Short problem
Return the entries below word for word, from the line with "Where should I click to: Open the Triage" up to and including the line with "will click(60, 843).".

(Text and element pointing records)
╔══
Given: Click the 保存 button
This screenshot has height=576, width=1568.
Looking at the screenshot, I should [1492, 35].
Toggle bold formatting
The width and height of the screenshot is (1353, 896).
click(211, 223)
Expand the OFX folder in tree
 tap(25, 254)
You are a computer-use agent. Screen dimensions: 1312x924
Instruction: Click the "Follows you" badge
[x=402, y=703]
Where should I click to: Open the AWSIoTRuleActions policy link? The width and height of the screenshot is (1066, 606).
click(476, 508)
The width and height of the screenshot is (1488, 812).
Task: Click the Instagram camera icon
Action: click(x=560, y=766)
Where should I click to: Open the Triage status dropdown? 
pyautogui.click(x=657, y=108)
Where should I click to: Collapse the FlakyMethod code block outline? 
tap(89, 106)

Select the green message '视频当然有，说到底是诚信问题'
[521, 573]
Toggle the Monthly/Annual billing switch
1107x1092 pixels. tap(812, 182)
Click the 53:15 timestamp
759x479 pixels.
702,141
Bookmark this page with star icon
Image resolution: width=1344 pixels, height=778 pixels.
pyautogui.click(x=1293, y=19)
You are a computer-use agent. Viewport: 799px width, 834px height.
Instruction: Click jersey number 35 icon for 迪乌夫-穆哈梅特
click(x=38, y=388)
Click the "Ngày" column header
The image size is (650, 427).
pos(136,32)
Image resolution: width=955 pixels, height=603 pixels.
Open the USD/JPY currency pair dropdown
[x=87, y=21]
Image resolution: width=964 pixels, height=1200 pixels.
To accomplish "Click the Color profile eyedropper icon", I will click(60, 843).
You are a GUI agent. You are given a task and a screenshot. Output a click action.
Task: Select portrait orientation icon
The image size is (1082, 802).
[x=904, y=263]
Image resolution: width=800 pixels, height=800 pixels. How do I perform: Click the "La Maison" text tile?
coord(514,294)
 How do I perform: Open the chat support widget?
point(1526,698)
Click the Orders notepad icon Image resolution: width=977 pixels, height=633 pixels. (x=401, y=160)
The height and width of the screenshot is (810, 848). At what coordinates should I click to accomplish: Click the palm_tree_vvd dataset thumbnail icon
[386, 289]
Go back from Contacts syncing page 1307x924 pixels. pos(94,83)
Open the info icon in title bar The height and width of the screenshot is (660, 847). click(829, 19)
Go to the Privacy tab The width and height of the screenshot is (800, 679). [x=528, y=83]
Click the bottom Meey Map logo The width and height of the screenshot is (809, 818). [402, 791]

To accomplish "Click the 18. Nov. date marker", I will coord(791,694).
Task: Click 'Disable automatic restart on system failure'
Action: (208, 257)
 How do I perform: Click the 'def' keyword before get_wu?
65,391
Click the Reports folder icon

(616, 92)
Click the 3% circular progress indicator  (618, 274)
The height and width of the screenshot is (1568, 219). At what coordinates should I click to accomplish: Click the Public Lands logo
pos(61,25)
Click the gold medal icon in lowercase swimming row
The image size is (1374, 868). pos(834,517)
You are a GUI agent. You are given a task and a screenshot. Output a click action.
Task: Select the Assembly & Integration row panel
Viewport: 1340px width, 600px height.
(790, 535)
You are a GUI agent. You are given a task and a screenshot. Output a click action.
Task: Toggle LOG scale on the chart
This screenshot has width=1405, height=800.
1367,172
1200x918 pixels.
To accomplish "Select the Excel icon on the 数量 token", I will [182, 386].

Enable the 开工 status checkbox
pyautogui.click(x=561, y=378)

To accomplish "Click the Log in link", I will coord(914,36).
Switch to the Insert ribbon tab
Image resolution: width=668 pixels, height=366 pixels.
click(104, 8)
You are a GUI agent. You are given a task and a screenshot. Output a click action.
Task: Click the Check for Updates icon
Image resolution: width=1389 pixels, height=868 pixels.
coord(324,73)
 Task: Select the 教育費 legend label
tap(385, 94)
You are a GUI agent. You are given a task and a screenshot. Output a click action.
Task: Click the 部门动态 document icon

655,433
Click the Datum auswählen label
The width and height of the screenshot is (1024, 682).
╚══
Response to the exercise
Where should I click to: Open the Triage status dropdown? 
pyautogui.click(x=657, y=108)
Where should I click to: Collapse the FlakyMethod code block outline? 
tap(89, 106)

Select the green message '视频当然有，说到底是诚信问题'
[521, 573]
Toggle the Monthly/Annual billing switch
1107x1092 pixels. tap(812, 182)
Click the 53:15 timestamp
759x479 pixels.
702,141
Bookmark this page with star icon
Image resolution: width=1344 pixels, height=778 pixels.
pyautogui.click(x=1293, y=19)
You are a computer-use agent. Viewport: 799px width, 834px height.
Instruction: Click jersey number 35 icon for 迪乌夫-穆哈梅特
click(x=38, y=388)
Click the "Ngày" column header
The image size is (650, 427).
pos(136,32)
Image resolution: width=955 pixels, height=603 pixels.
Open the USD/JPY currency pair dropdown
[x=87, y=21]
Image resolution: width=964 pixels, height=1200 pixels.
To accomplish "Click the Color profile eyedropper icon", I will click(60, 843).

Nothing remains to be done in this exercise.